После строевых занятий к Глебу подошла Волкова. Она улыбалась. Не как обычно — надменно-язвительно, а с явным одобрением. В голубых глазах светилась дикая искорка.
— И как оно? — спросила Наташа, приблизившись настолько, что Глеб почувствовал тепло её дыхания.
— Что «оно»?
— Самочувствие.
— В норме.
— А по виду не скажешь. Задумчивый какой-то.
— Просто… Ну…
— Ты хорошо дрался сегодня, — Волкова улыбнулась шире и по-дружески пихнула Глеба кулаком в плечо. — Молодец.
— Да, — кивнул он растеряно, провожая взглядом грациозную фигурку. — Конечно.
В казарме царило оживление.

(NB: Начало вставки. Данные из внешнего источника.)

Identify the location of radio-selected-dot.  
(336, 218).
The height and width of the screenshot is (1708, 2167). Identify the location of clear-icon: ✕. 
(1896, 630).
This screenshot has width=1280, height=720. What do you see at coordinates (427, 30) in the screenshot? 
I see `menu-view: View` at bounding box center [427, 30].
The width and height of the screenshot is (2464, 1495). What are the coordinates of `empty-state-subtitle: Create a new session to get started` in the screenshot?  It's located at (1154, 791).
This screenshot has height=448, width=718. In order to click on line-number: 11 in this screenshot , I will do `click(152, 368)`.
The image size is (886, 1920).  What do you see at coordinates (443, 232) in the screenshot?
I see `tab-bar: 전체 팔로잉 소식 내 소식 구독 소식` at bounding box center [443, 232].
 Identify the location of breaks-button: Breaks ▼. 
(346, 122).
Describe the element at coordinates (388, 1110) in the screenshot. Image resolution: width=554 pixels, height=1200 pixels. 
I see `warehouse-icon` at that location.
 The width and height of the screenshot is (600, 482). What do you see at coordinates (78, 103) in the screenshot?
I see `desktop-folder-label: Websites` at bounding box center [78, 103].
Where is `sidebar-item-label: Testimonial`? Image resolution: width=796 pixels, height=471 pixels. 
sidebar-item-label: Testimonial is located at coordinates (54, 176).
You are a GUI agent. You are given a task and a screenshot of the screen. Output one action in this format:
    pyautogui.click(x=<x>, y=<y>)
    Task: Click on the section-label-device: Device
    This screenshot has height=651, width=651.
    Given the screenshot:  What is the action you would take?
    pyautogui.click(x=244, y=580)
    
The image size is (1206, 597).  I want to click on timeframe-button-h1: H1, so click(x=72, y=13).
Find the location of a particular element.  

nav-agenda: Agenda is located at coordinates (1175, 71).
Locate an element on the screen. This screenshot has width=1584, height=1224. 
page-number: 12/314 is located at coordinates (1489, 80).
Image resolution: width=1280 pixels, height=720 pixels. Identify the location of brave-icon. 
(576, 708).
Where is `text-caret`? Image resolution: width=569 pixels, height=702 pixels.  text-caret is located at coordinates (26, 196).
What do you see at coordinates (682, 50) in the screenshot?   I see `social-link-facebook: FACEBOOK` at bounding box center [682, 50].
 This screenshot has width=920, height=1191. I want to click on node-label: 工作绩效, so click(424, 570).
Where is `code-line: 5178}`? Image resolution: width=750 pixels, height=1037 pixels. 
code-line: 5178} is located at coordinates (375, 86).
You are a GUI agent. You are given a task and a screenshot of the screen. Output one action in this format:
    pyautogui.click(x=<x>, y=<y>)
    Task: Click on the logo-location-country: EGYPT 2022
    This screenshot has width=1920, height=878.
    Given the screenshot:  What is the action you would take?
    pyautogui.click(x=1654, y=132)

Оставшись без присмотра, курсанты активно щёлкали железом, применяя на практике знания усвоенные по СГК-5. На койках лежали магазины, отомкнутые во избежание ожогов и контузий. Патроны были хоть и холостые, но бабахали вполне наглядно. К тому же за несанкционированную стрельбу Торвальд пообещал устроить холокост. Что это такое, никто не знал, но проверять опытным путём не хотелось.
Преклов успел уже наполовину разобрать автомат и теперь сидел над ним с озадаченной физиономией, прикидывая как вернуть всё обратно.
— Проблемы? — без особого энтузиазма поинтересовался Глеб и поставил свой СГК в держатель у изголовья кровати.
— Э-э… Да тут, видишь… — замялся Толян. — Не знаю, куда вот эту хреновину пихнуть. Когда разбирал, всё вроде понятно было, а теперь как-то не очень…
— Ну-ка дай, — Глеб присел рядом и, оценив масштаб «бедствия», поставил детали УСМ на законное место.
— О! Чтоб я сдох! Влезла! Спасибо. Дальше сам попробую.
— Валяй.
Глеб вернул автомат и лёг, заложив руки под голову.
Повозившись ещё немного, Преклов отложил табельное оружие в сторону, вздохнул и тронул товарища за локоть.
— Слышь.
— М-м?
— Не переживай ты так. Мало ли что бывает. Кажубей сам виноват. Нарвался глупо, вот и… огрёб.
— Огрёб?
— Ну да.
— Он умер, Толян, — спокойно пояснил Глеб, рассматривая трещины на потолке. — Не огрёб, не отхватил, не словил, а умер. Я убил его. Забил до смерти. И знаешь что самое интересное? — он повернул голову и посмотрел Толе в глаза. — Мне не жаль. Совсем.
Во время обеда к Глебу подошла Анастасия Репина и приказала через десять минут явиться в кабинет воспитателя.
— Вот дерьмо, — печально протянул Толян, как только она удалилась. — А я уж подумал что обойдётся.
— Это вряд ли, — ответил Глеб.
Преклов опустил замершую на полпути ко рту вилку и шмыгнул носом.
— Что же теперь будет?
— Скоро узнаю.
— Это всё из-за меня, — Толя вздохнул и сокрушённо покачал головой.
— При чём здесь ты?
— При том. Если б я тогда, у турников, держал рот закрытым, ничего бы не произошло. Ты бы не посрался с Кажубеем. Господин Крайчек этого бы не услышал. Не поставил бы вас в ринг. Никто бы не умер, и никому не пришлось бы идти в кабинет воспитателя.